● Supplied material:
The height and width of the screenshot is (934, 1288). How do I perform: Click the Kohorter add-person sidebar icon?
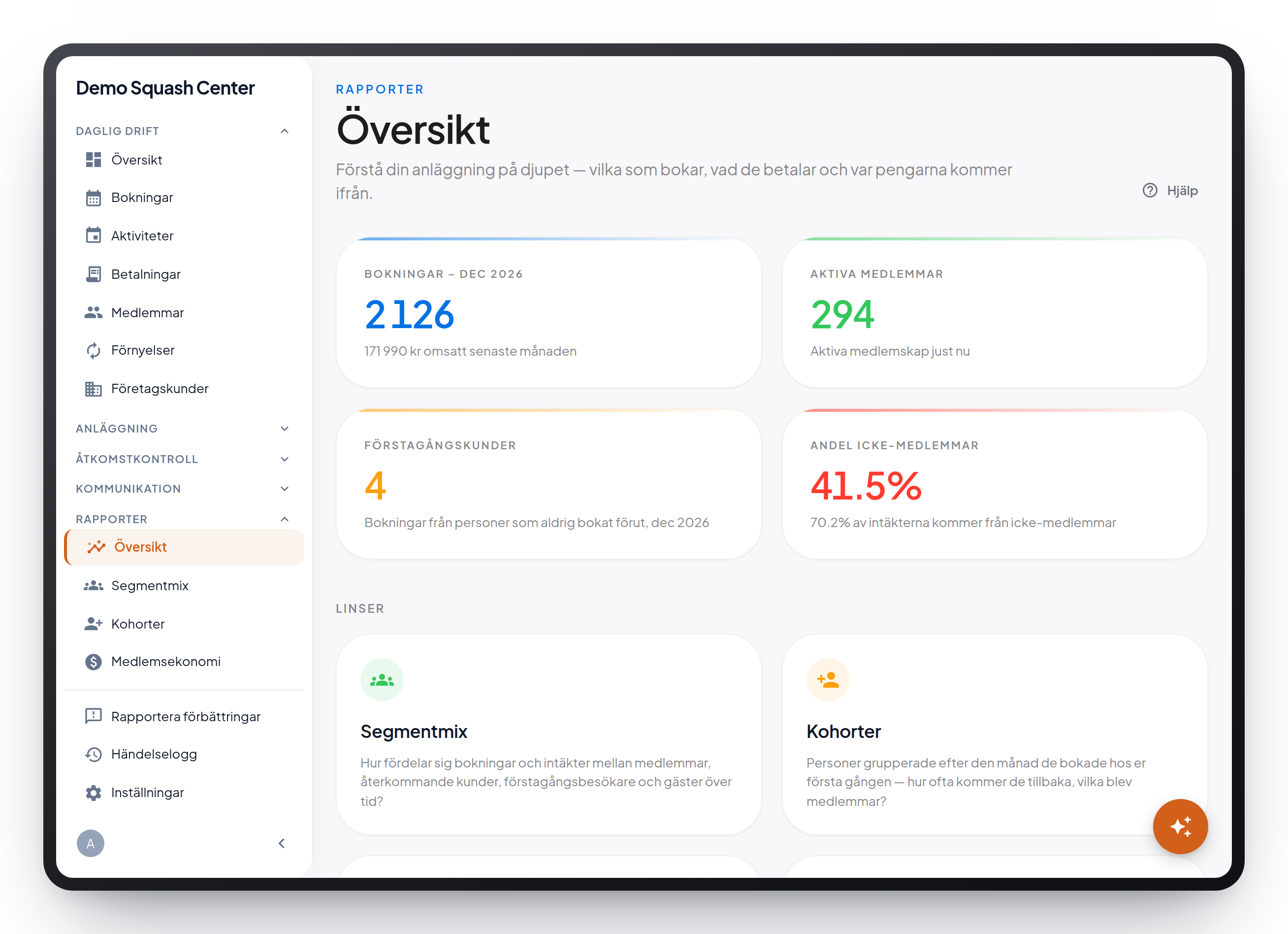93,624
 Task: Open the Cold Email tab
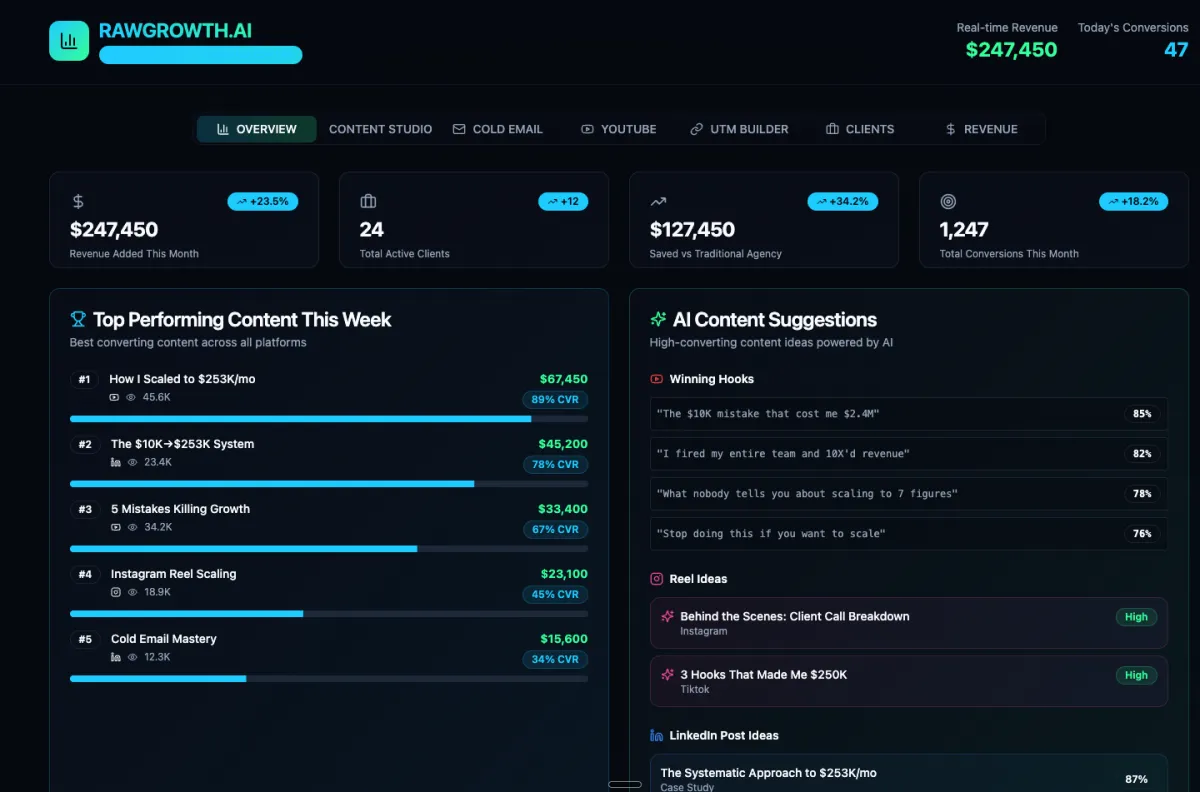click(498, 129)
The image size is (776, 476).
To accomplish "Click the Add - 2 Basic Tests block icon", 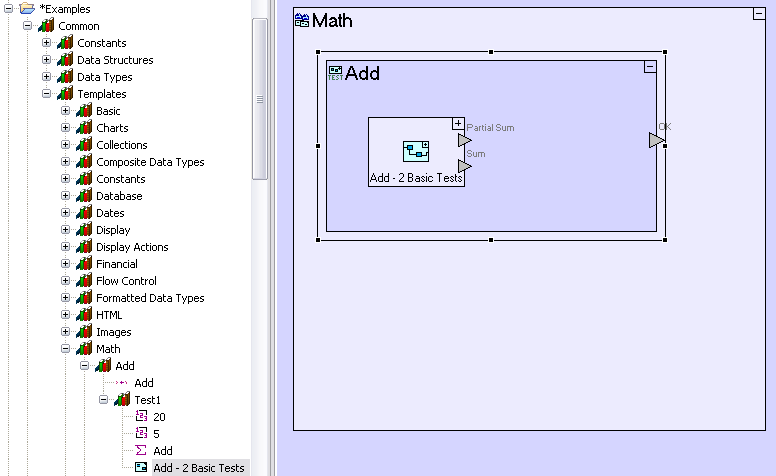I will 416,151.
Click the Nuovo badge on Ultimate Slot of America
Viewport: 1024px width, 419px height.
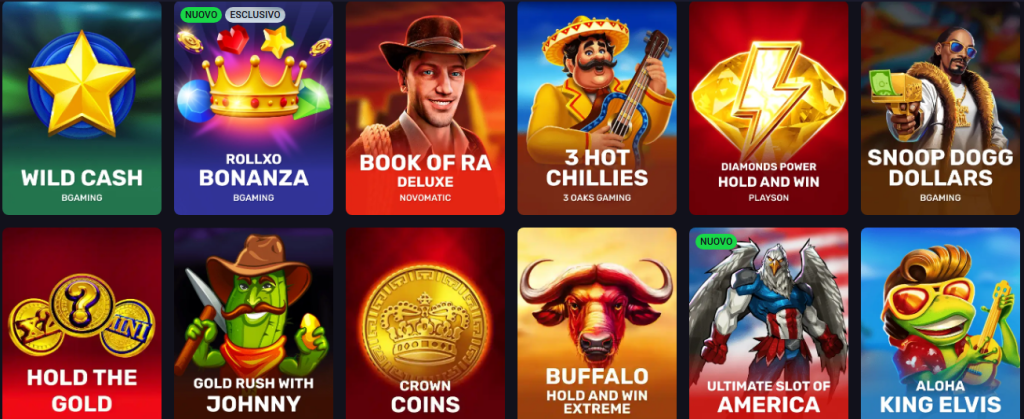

● Task directions:
Exactly restate the lines from the one holding "Click the Nuovo" to the final line of the records above, including both and excluding pictures.

● Result for this task:
Click the Nuovo badge on Ultimate Slot of America
Viewport: 1024px width, 419px height.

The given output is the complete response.